= Yasuhisa Shioda =

Yasuhisa Shioda (Japanese: 塩田泰久 born 15 November 1952) is the third Sōke of Yoshinkan aikido, succeeding his brother, Tetsutaro Shioda, in keeping with the iemoto tradition in Japanese martial arts. Their father, Gozo Shioda, founded Yoshinkan aikido. He was Kancho of the headquarters dojo in Shinjuku, Tokyo and headed both the All Japan Yoshinkan Aikido Federation and the International Yoshinkai Aikido Federation until he left the organization in 2012. In 2014 he founded the SIAF together with his son Masahiro Shioda.

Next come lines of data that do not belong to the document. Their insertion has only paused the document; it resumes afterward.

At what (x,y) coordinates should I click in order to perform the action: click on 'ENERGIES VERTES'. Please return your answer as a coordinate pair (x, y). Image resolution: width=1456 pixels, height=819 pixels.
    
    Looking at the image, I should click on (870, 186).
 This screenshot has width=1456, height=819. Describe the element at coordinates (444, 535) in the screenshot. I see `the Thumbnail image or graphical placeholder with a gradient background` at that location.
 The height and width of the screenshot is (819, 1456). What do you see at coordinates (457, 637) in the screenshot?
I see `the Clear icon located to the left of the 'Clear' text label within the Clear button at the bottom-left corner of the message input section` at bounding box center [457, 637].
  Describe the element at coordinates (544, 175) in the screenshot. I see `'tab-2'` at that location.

He graduated from the economics faculty of Chuo University and lived in England for 3 years. He actively teaches aikido in Japan, through published books and travels throughout the world.

==Early life and career==

Yasuhisa Shioda started practising Aikido at the age of 13, training every day. He graduated in 1971 from the Economics Department of Chuo University in Tokyo. As a member of the Yoshinkan Aikido Dojo he continued to undergo aikido training with his father, the founder of Yoshinkan Gozo Shioda Sensei, and spread aikido by teaching it in universities, and to police departments, and various other organizations. From 1980 he spent three years in England, and helped establish the basis for the spread of aikido overseas. After returning to Japan he concentrated on teaching young people, especially nursery school children, originating a unique instruction method that encouraged them to develop their character through the practice of aikido. He also teaches at community centers.

After Gozo Shioda's death in 1994, in order to spread his father's legacy throughout the world, he has been teaching aikido and has also become an author. In 2007, he became the new Yoshinkan Kancho, and also the Third Soke of Yoshinkan Aikido. These days he trained different students in different age in Dojo that is near from Takadanobaba Station with Other Professional Sensei(Teacher) like Takafumi Takeno (9th DAN), Tsuneo Ando (8th DAN), Takehiko Sonoda (8th DAN), Jacques Payet (8th DAN), Susumu Chino (7th DAN), Takayuki Oyamada (7th DAN), etc. In 2012 he left the Yoshinkan organisation, in 2014 he founded his own organization, Shioda International Aikido Federation (SIAF), which so far consists of him and his son Masahiro, offering classes twice per week.